__DATA SECTION__.

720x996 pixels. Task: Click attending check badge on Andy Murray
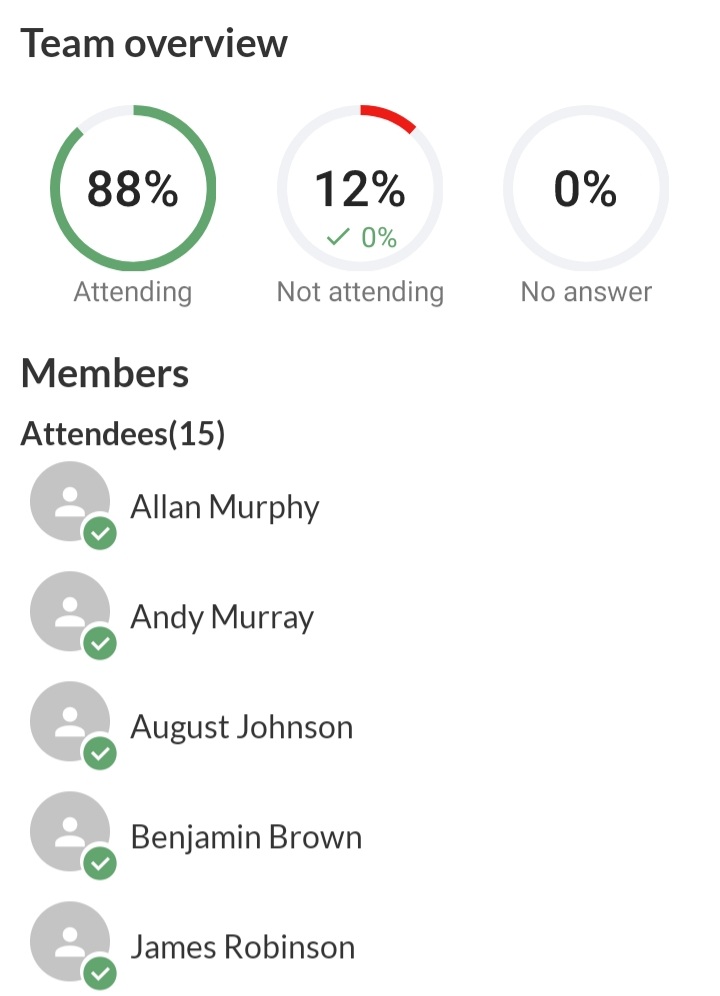point(99,644)
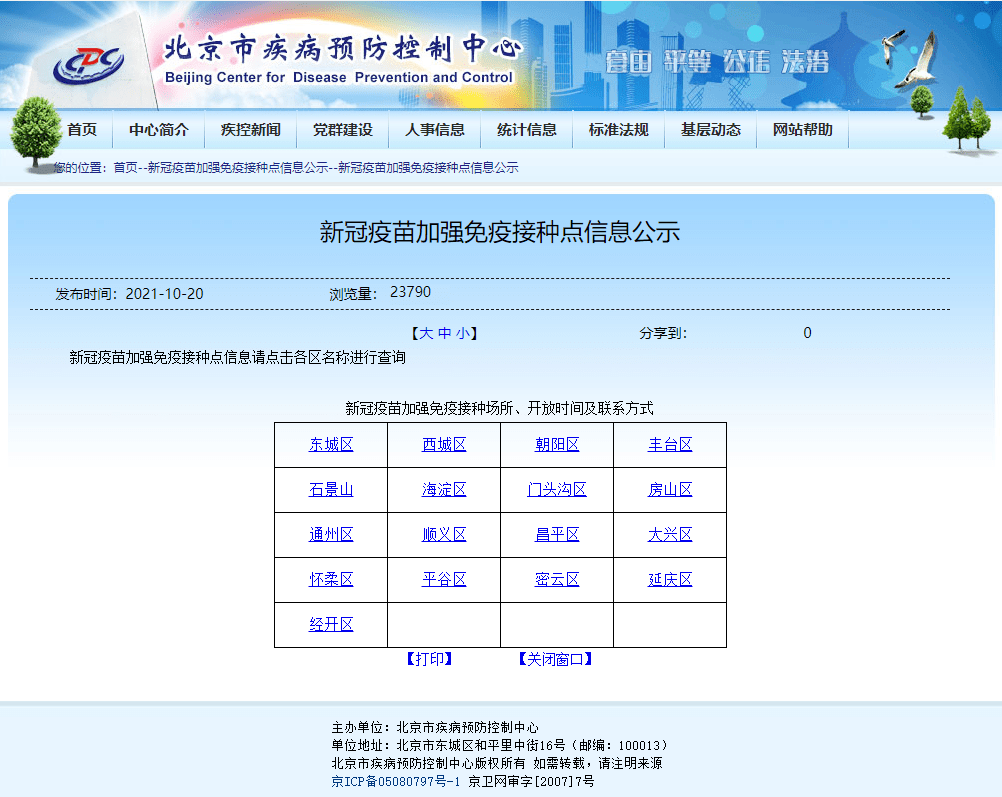Open the 人事信息 section
Viewport: 1002px width, 797px height.
(435, 129)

__ASSIGNED TASK__. Omit the pictures, then copy out all the data exactly as it stands.

__ANSWER TO THE PROBLEM__.
720x996 pixels. Task: Click attending check badge on Andy Murray
point(99,644)
Open the 人事信息 section
Viewport: 1002px width, 797px height.
(435, 129)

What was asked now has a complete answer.